For the last twenty years, a chief who proved their worth on the streets before promotions into leadership has led the Chandler police department. Kiyler and her predecessor, Bobby Joe Harris, a former Vietnam combat Marine and double tough beat cop, could never be accused of getting ahead because they brown nosed the right people.
Both were leaders who knew firsthand what it was like to do the dangerous job of policing from real life experience and not from behind a desk memorizing policies and procedures and trendy policing textbooks.
The line will be long for those who want to fill Kiyler’s shoes. It’ll be a great job for the right person.
During Kiyler’s tenure crime has dropped to record lows. Costs have been cut and the Chandler department continues to deliver high quality police services. Community and city hall support, along with respect and trust for the police department, are reflections of good work, a quality workforce – both civilian and sworn – and great leadership.
Even with its level of 21st Century policing sophistication that has evolved over the last decade – with modern technology and significant involvement in the East Valley Fusion Center – Chandler PD is recognized as department that knows how to take care of business when it comes to taking on serious criminal activity, even if it means risk and danger. The bad guys know what happens when they cross Chandler’s thin blue line.

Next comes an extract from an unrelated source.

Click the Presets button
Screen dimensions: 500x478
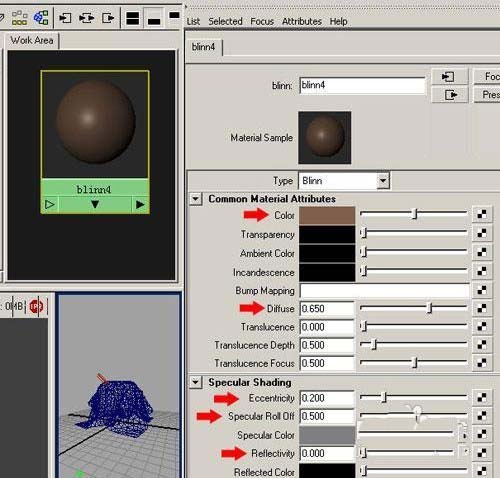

Chandler’s officers wouldn’t be able to deliver this high quality kind “take the war to the bad guys” kind of policing without leadership that is confident and experienced. Chandler will need the same kind of bold and first class leadership if they want to continue making Chandler a great place to live, work, do business and raise a family.
Not only will the new chief fill an important leadership position in Chandler, they will fill an important position in regional public safety. I say regional because Kiyler has not only been a driving force in making Chandler safer, her efforts have made the East Valley safer with her strong and consistent leadership in the East Valley Police Chiefs Association and the East Valley Fusion Center.
As the East Valley moves toward a greater regional approach to sharing and working together for the common good, Chandler needs to remember its new police chief will serve all of us. Just as Chandler has become a regional and statewide economic power, it has also evolved into policing powerhouse during the last decade.
There are plenty of police command officers with great resumes looking for chief’s jobs, but many of them know little to nothing about being a cop. Chandler doesn’t need one of them.
Chandler needs to find someone who knows the business of policing and putting criminals in jail from the bottom up and who leads from the front and not from the safety of a big office at headquarters.
Hopefully Chandler will stick with their winning ways when it comes to picking Kiyler’s replacement and they’ll look long and hard and make sure they hire someone who is worthy of following Kiyler as the leader of Chandler’s finest.